Pistis Ghana Ltd
- Company type: Privately held
- Industry: Fashion
- Founded: 2008; 17 years ago
- Founder: Kabutey and Sumaiya Dzietror
- Headquarters: Accra, Ghana
- Products: Gowns; Ready-to-wear;
- Number of employees: 60 (2020)

= Pistis Ghana =

Ghanaian fashion design brand

Pistis Ghana is a Ghanaian fashion brand based in Accra. It was founded by husband-and-wife duo Kabutey and Sumaiya Dzietror in 2008 after graduating from Joyce Ababio's Vogue Style School of Fashion and Design.

Pistis means "faith" in Greek. They are famous for making designs for Ghana's second lady, Samira Bawumia, in modern Kente dresses.

== History ==
In 2008, Sumaiya Mohammed and Kabutey Dzietror, who had recently graduated from the Joyce Ababio College of Creative Design (Vogue Style), founded Pistis after finding common ground in fashion and design as students.

The fashion house started at East Legon in Kabutey Dzietror's family home and after two years set up a front boutique to attract clients. Pistis Ghana became famous for their hand-beaded bridal gowns and infusion of African wax fabrics and kente in clothes for Ghanaian woman.

== Notable designs ==
On 7 January 2017, Samira Bawumia attended the inauguration of Nana Akufo-Addo and wore a Northern Kente dress from Pistis that went viral. The viral garment brought national attention to the young business and was also massively copied by other tailors.

Another design paid tribute to Bawumia's Fulani heritage on Ghana's Independence Day.

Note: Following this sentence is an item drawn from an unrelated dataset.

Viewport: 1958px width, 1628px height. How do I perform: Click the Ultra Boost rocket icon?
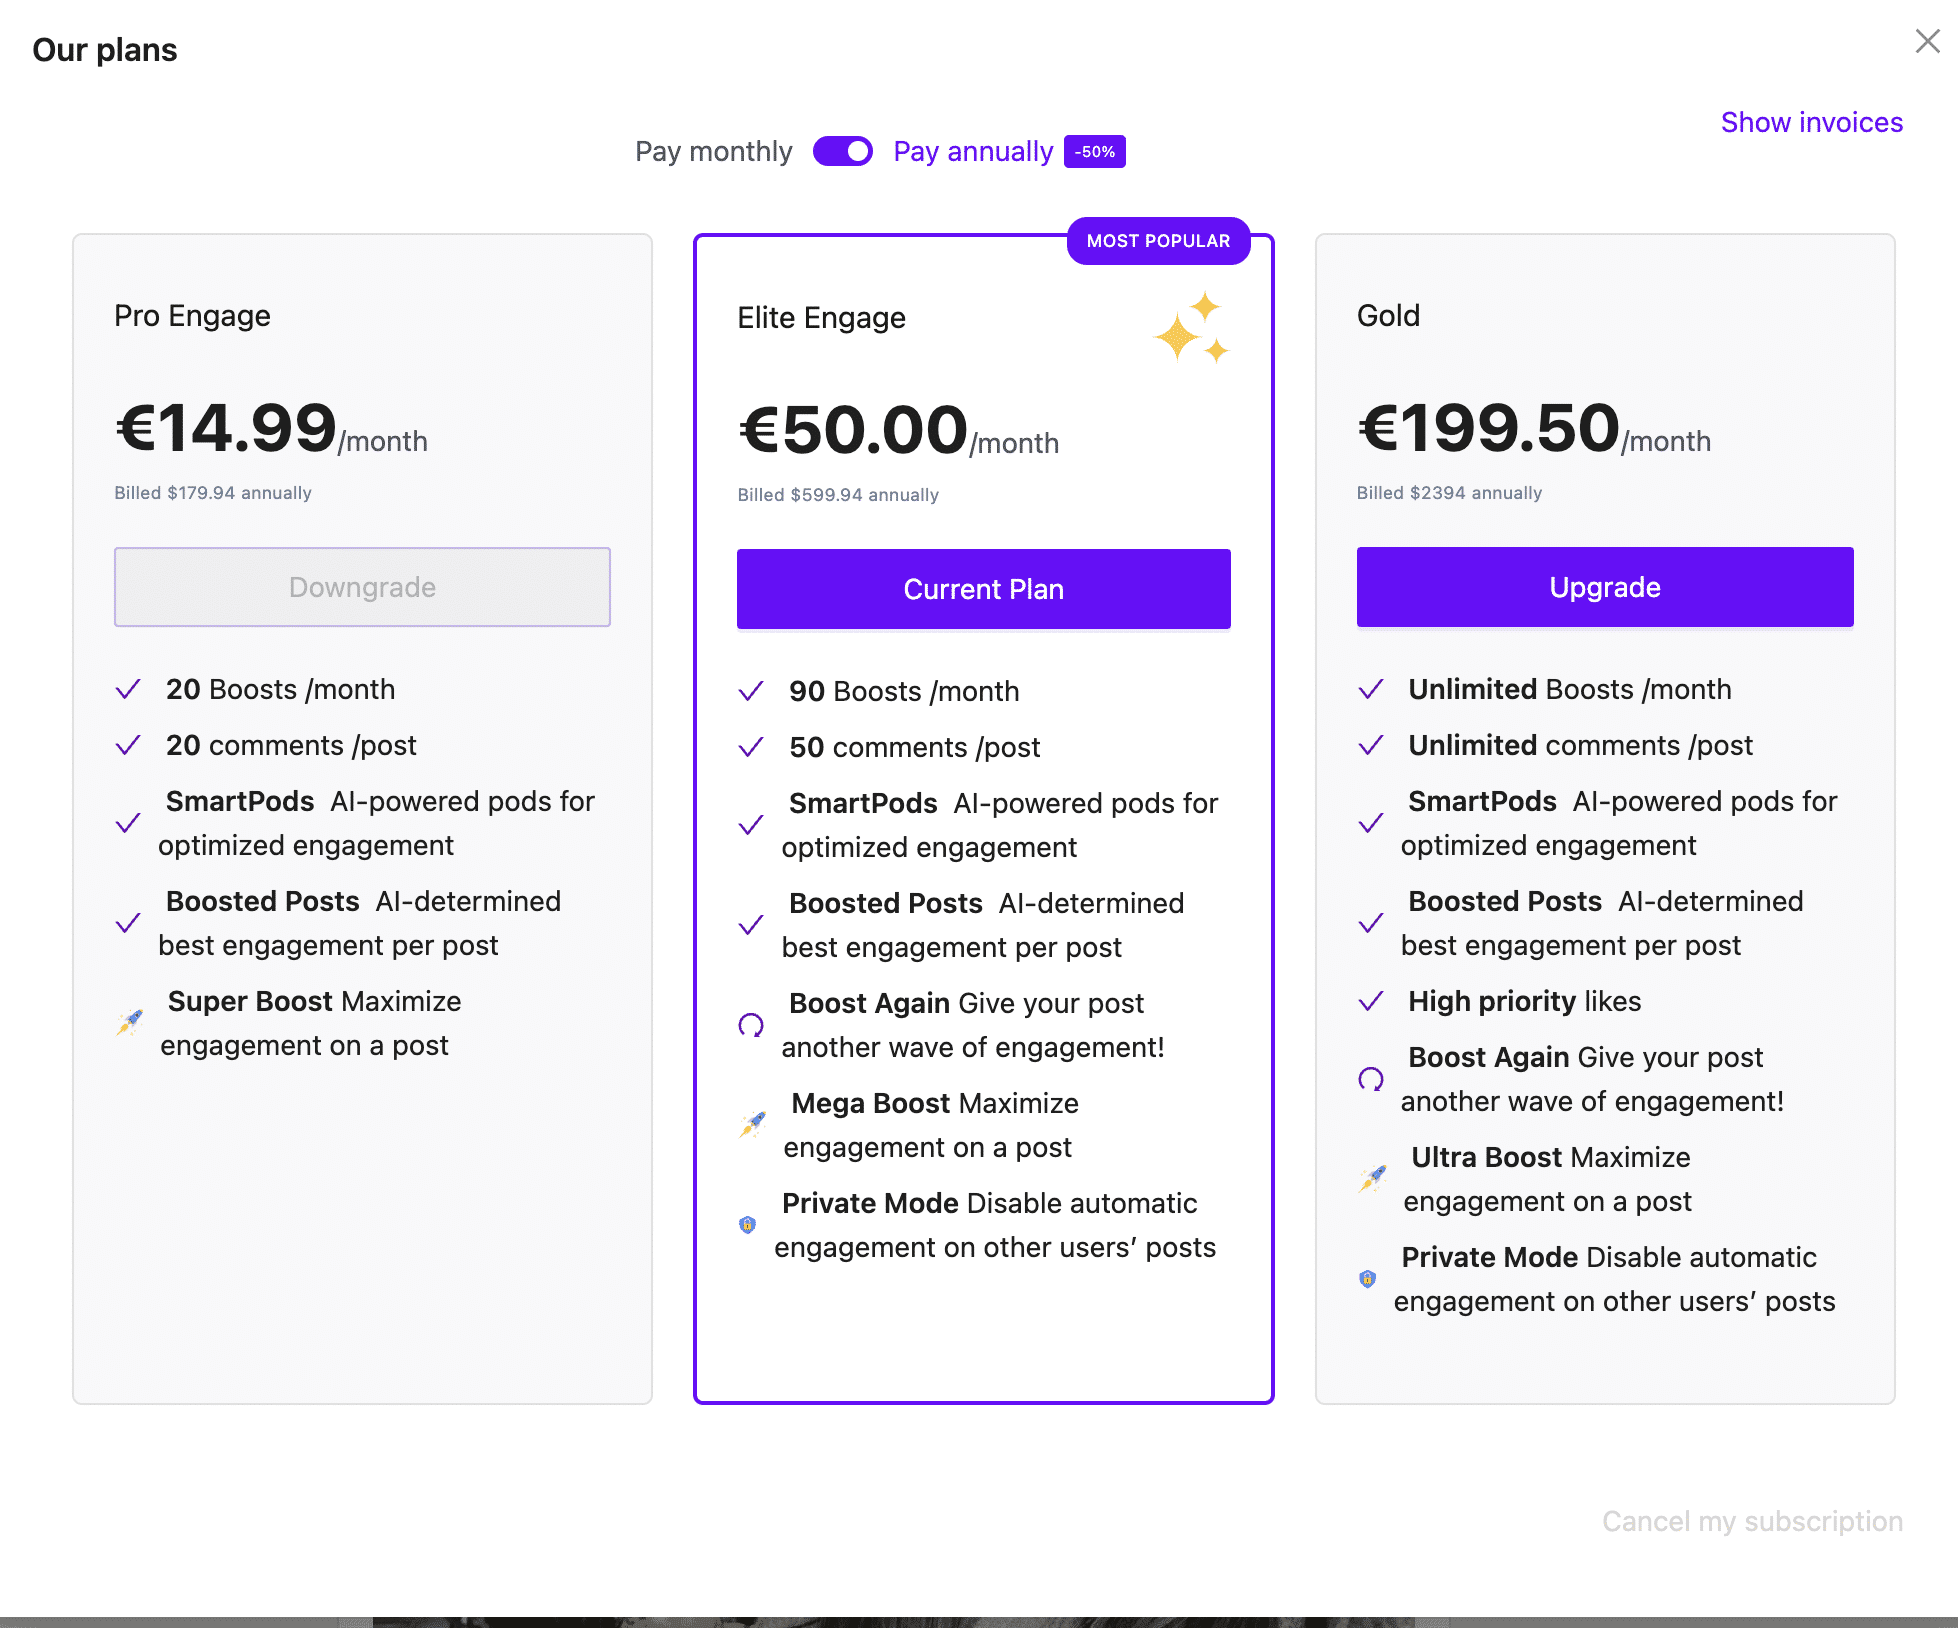(1372, 1178)
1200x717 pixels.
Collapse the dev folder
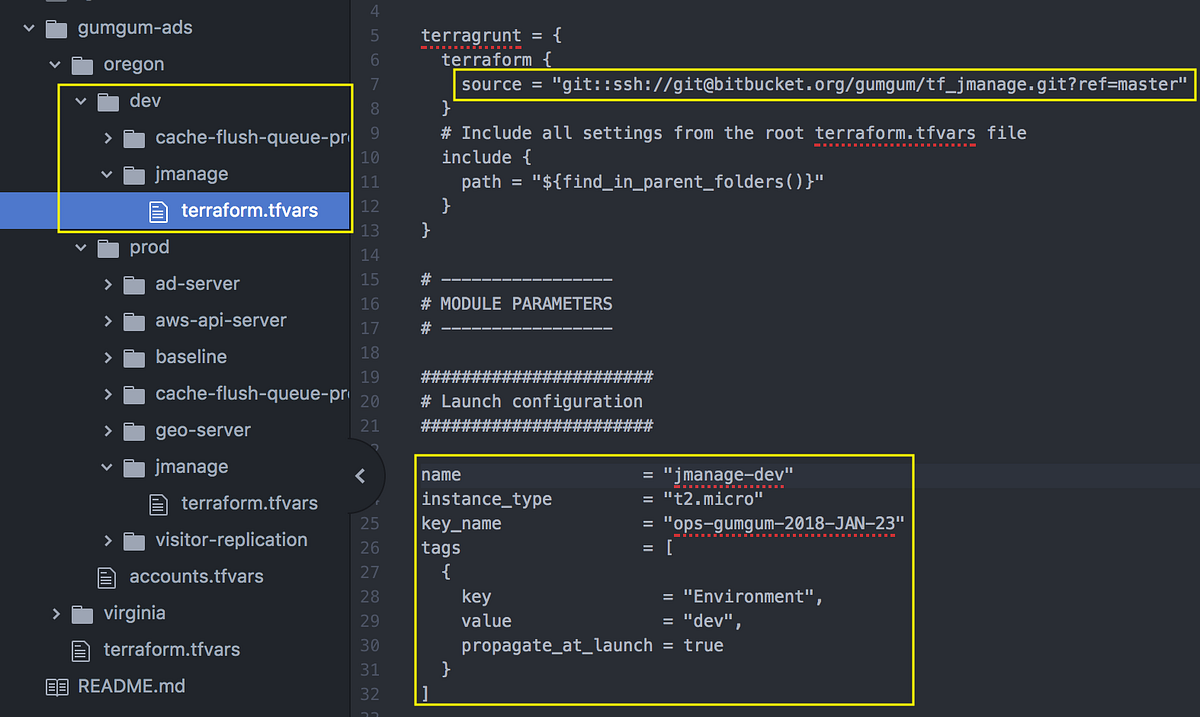coord(81,100)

They have also designed for a number of celebrities, corporate executives and public figures including Naomi Campbell, Charlotte Osei, Naa Ashorkor,Eve, Josleyn Dumas, Yvonne Okoro, Valerie Lawson, Berla Mundi, and Ghana's former First Lady, Rebecca Akufo-Addo.

== Fashion shows ==
Pistis was the first Ghanaian fashion brand to showcase at the Runway Dubai Season III. They have also shown their designs at Glitz Africa Fashion Week 2013, Radiance Bridal Show and the Vlisco Fashion Show in Ghana. They were participants at the Africa Fashion Show in Geneva.

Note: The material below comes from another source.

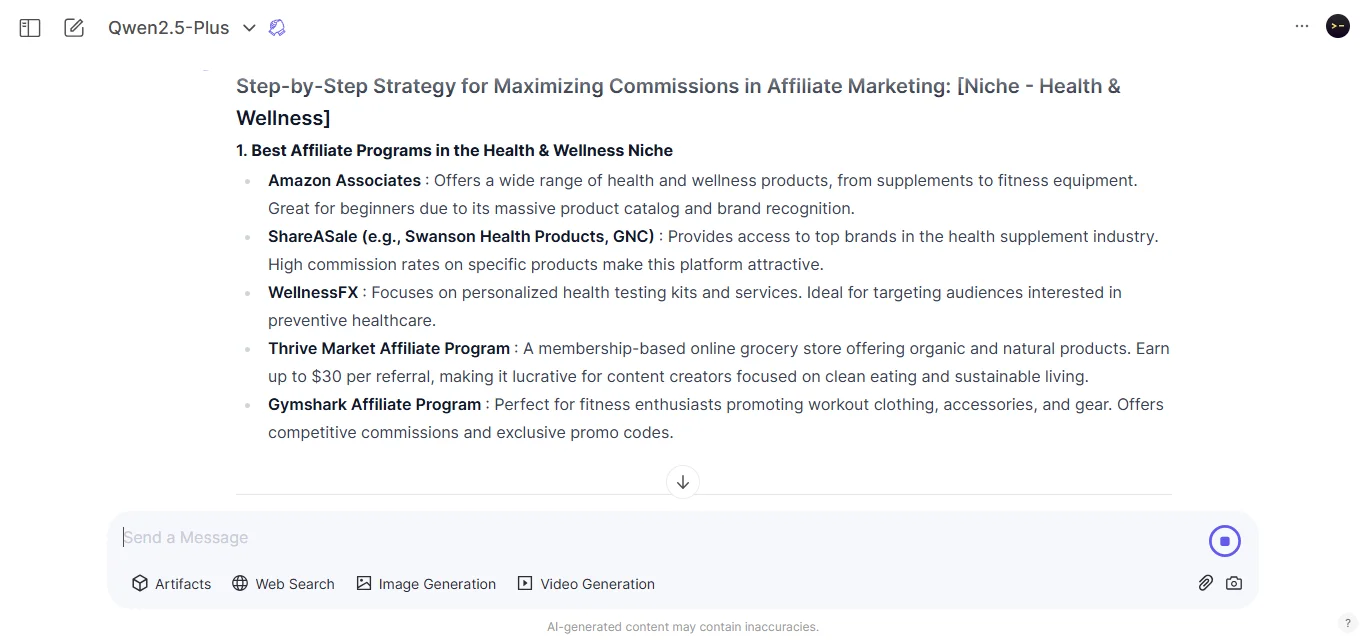
Task: Open the user avatar menu
Action: (1337, 26)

In addition, Pistis has had the opportunity to dress the finalists for the Miss Malaika Ghana for 2012, 2013, and 2014 seasons.

At the visit of Prince Charles and Camilla, Duchess of Cornwall to Ghana, the government of Ghana organised a royal banquet and fashion show in their honour. Pistis was chosen as part of a number of Ghanaian and British Ghanaian designers to showcase at the show.

== Philanthropy ==
During the peak of the COVID-19 pandemic, Pistis along with Naa Ashorkor donated 1000 face masks to porters in the Madina as part of its social responsibility.